W3C hosts hundreds of mailing lists and archives, many of them public, for the benefit of the Web community at large. By providing this service, we hope to foster a highly responsive and interactive community for creating new ideas and advancing web technologies and culture.
Anyone with a valid email address can participate on a W3C public mailing list following the steps below.
Each W3C mailing list has its own policies regarding who may post to the list. Those subscribed to each list are generally able to post directly to the list without delay; those who are not may be subject to manual moderation (at least the first time they post.)
Each mailing list has a specific purpose; please try to avoid widely cross-posting to multiple lists if possible.
Conference announcements are generally not welcome on W3C lists; if you feel a specific conference is of very high interest to the subscribers of a given list, you should write a custom message to that list, containing a very short summary with a pointer to more information.
Posts to our lists are generally not removed or edited, except in very rare circumstances. See our Archive Editing Policy for more information.
Once you have chosen a list (say, "firstname.lastname@example.org"), to subscribe send a message to email@example.com with the subject line "subscribe" (the body can be empty).

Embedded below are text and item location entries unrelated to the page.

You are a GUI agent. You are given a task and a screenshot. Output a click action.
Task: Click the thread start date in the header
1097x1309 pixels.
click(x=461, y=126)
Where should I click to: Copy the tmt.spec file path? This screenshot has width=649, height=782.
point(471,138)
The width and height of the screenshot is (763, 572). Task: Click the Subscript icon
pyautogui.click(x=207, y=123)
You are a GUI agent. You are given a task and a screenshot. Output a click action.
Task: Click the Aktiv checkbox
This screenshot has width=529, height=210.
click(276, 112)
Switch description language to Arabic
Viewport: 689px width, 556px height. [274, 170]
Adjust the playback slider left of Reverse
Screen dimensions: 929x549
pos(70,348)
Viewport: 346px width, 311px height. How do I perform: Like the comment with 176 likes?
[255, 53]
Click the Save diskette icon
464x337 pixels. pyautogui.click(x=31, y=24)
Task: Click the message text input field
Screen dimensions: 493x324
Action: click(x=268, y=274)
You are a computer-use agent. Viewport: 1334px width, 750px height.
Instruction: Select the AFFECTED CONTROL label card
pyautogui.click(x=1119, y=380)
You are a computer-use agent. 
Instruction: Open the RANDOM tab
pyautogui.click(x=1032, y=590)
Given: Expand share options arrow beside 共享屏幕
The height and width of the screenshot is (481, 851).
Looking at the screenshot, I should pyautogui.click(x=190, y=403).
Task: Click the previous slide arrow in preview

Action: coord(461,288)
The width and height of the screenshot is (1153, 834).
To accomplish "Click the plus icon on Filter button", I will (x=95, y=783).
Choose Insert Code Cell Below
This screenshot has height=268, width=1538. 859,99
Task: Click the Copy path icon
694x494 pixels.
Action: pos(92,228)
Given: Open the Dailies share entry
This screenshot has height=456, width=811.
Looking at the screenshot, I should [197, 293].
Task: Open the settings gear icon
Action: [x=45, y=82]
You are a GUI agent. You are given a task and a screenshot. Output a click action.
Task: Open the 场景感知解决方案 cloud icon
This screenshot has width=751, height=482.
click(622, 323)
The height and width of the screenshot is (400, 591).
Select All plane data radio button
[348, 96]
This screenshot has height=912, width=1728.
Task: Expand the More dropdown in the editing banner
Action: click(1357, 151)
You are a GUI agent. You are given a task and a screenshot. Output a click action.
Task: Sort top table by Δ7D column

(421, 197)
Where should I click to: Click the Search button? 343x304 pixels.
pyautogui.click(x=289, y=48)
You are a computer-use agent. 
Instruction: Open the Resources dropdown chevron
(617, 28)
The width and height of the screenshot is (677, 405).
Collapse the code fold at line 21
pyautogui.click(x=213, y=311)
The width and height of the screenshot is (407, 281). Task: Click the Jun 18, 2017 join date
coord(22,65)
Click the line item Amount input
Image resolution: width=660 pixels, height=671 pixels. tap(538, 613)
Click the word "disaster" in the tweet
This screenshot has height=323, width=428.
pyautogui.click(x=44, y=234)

To reduce spam, we may require you to confirm your subscription request; learn more about W3C's archive approval system and forgery prevention using SPF (Sender Policy Framework).
To unsubscribe from firstname.lastname@example.org, send a message to email@example.com with the subject line "unsubscribe" (the body can be empty).
Further information on subscription administration is available.
An archive search tool is available.
It is frequently useful to refer to a message (say, from the body of an email or from a Web page) using a URI to the message in the archive. In addition, you can use the message's own "message-id" and map it to the archive URI using the message-id mapping tool.